#### [PASSAGE FOURNI]
☆ ☆ ☆
Deux heures. Trois heures… Je n’ai quasiment pas fermé les yeux. Le matin, lorsque l’esthéticienne me maquille, j’ai envie de pleurer. Non seulement je me sens très fatiguée, mais en plus il pleut (« Un mariage pluvieux, un mariage heureux ? » On en reparlera…) Finalement l’adrénaline me permettra de tenir debout toute la journée, toute la nuit, et une journée encore (la fête dure deux jours !). Souriante, aimable, épanouie.

Deux ans plus tard, ma première grossesse, je souffre d’insomnie. Pendant de longs mois, je ne m’endormirai qu’entre deux heures et trois heures du matin. Et je me lèverai à sept heures pour aller travailler. Tous les vendredis soir je me sens comme si j’avais fait un aller-retour France-USA. Heureusement que les week-ends sont là pour que je puisse me reposer un peu.
☆ ☆ ☆
#### [PROBLÈME À RÉSOUDRE]
D'après le passage fourni, répondez brièvement :
(a) Quel temps fait-il le matin du mariage ?
(b) Combien de temps dure la fête ?
(c) Pendant la première grossesse, à quelle heure a lieu le lever pour aller travailler ?

#### [LIGNES FOURNIES]
☆ ☆ ☆
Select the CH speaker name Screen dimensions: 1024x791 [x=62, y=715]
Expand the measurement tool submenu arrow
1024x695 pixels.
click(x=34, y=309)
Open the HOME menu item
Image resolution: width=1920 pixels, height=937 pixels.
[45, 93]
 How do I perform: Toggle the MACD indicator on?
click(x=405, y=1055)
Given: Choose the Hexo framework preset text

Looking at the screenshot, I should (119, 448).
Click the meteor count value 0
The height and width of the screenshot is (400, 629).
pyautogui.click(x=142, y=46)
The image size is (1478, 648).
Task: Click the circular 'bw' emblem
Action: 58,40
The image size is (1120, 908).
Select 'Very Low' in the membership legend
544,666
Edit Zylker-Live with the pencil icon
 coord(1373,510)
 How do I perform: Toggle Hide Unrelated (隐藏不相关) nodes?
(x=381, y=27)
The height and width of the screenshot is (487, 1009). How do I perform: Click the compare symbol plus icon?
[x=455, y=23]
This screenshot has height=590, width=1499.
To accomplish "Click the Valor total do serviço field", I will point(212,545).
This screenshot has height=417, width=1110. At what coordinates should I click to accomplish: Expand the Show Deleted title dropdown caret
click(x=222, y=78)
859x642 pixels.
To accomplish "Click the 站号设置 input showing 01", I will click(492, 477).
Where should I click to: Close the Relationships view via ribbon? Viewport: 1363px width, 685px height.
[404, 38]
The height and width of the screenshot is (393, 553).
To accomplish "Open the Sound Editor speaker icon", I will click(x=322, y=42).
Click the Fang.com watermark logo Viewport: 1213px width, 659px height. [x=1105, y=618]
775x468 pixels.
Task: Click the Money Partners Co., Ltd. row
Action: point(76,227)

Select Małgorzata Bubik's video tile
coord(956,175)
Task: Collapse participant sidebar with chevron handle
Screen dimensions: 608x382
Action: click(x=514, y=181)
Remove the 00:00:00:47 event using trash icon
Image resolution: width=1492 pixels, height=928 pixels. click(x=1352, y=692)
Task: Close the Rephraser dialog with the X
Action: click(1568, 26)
☆ ☆ ☆
#### [RÉPONSE]
(a) Il pleut.
(b) Deux jours.
(c) À sept heures.